名古屋大学(名大)は、同大らの研究チームが、植物の気孔開口を抑制する新規の化合物を発見したことを発表した。

この成果は、名大トランスフォーマティブ生命分子研究所(WPI-ITbM)の木下俊則教授、佐藤綾人特任准教授、大学院理学研究科の藤茂雄 研究員(現・明治大学農学部特任助教)、井上心平氏、東北大学工学研究科の魚住信之教授らによるもので、日本植物生理学会の国際誌「Plant & Cell Physiology」に掲載された。

気孔は、植物の表皮にある孔で、太陽光に応答して開き、光合成に必要な二酸化炭素の取り込みや、水と酸素の放出など、植物体の通気口として働いている。気孔が開くためには、気孔のエンジンとして働く細胞膜プロトンポンプ(タンパク質)が光によって駆動される必要がある。しかし、青色光がどのようにプロトンポンプを活性化するのか、シグナル伝達の詳細は明らかになっていない。

研究チームは、化合物ライブラリーを用いて、気孔開度に影響を与える化合物の網羅的な検索を行った。まず、植物(マルバツユクサ)の気孔開度を簡便に、かつ効率よく計測する実験系を確立した。次に、この方法により、約2万化合物の中から、光による気孔開口を抑制する化合物9個と、暗所下で気孔開口を促進する化合物2個を選抜した。

光による気孔開口を抑制する2化合物(SCL1、SCL2)について詳細な解析を行ったところ、これらの化合物は気孔閉鎖を誘導する植物ホルモン・アブシジン酸とは異なる様式で気孔閉鎖を引き起こしていること、気孔開口のエンジンとして働く細胞膜プロトンポンプの活性化を阻害することで気孔開口を抑制することが明らかとなった。

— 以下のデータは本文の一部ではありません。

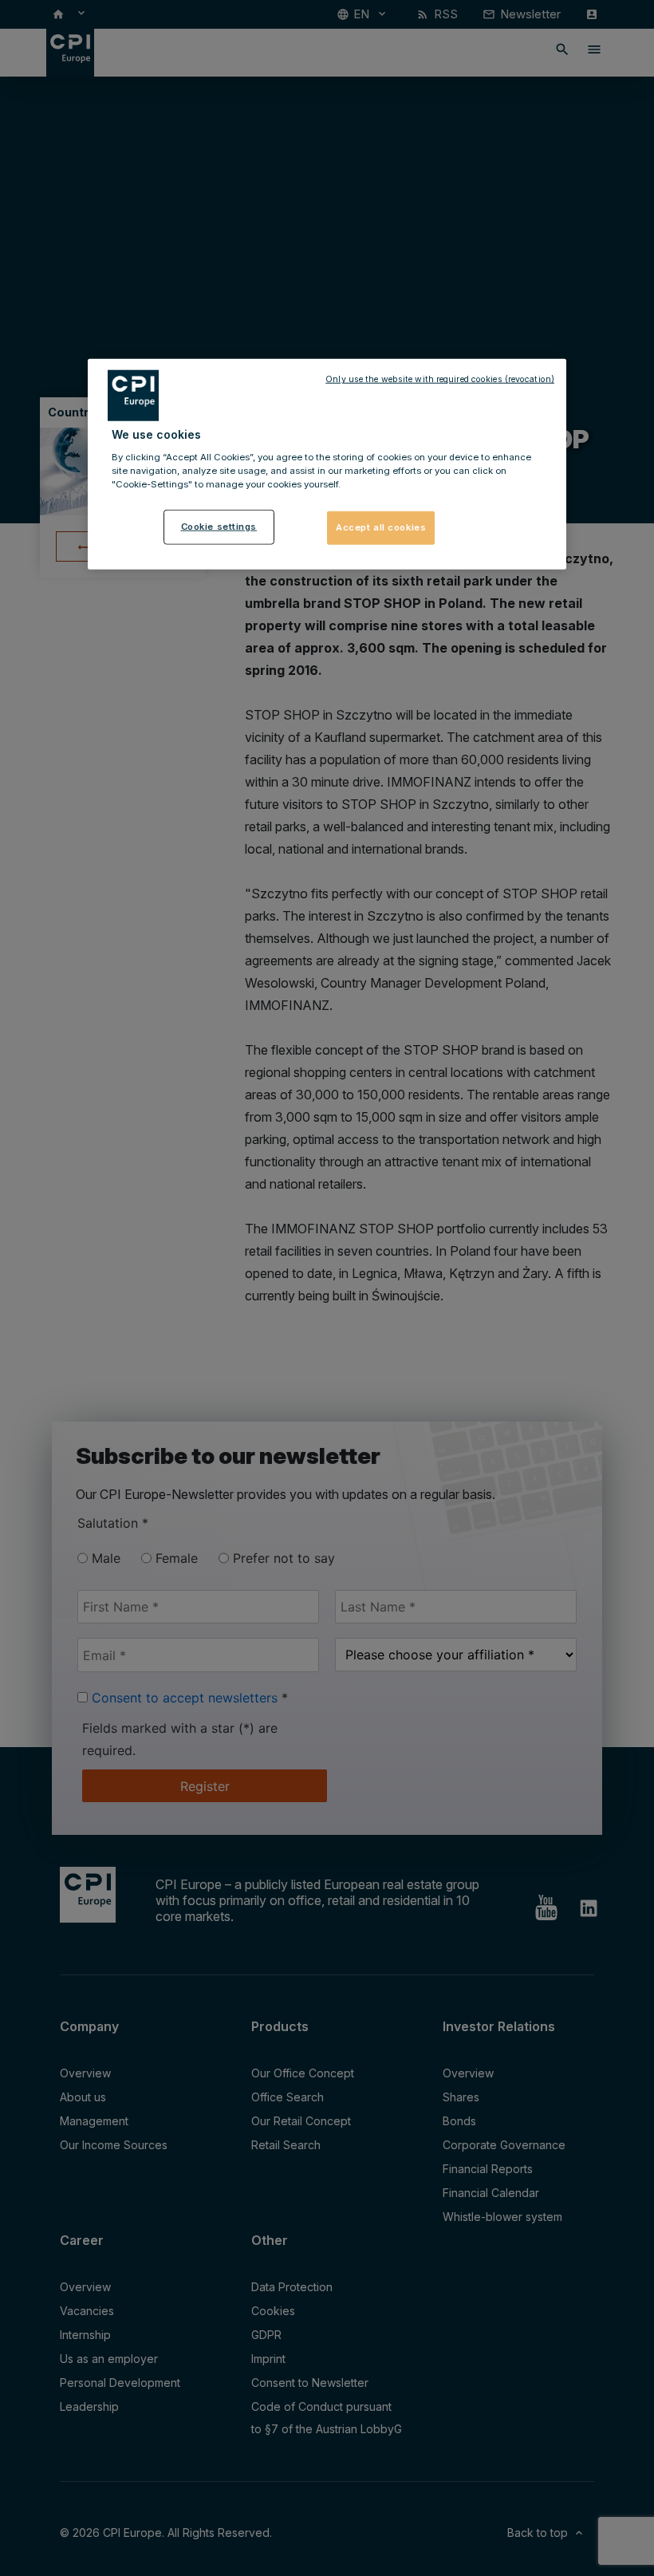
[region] (327, 464)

さらに、SCL1をバラやエンバクの葉に散布し、葉を切り取って観察したところ、乾燥による葉のしおれが顕著に抑制されることが明らかとなった。このことから、同研究では、気孔開度に影響を与える新規化合物の選抜を起点とし、気孔開口の重要因子細胞膜プロトンポンプを阻害することで、切り花や生け花の鮮度保持や、農作物の乾燥耐性付与剤としての利用が期待される化合物の同定に成功した。

今回、研究チームが発見した気孔開口を抑制する2化合物(SCL1、SCL2)は、アブシジン酸のような多面的な作用を持たず、気孔のみに作用して植物に乾燥耐性を与えることから、副作用のない理想的な乾燥耐性剤の開発に繋がることが期待される。想定される利用方法としては、切り花や生け花の鮮度保持や、それらの大幅な輸送コストの削減、乾燥地における農作物の乾燥ストレスの軽減などが考えられる。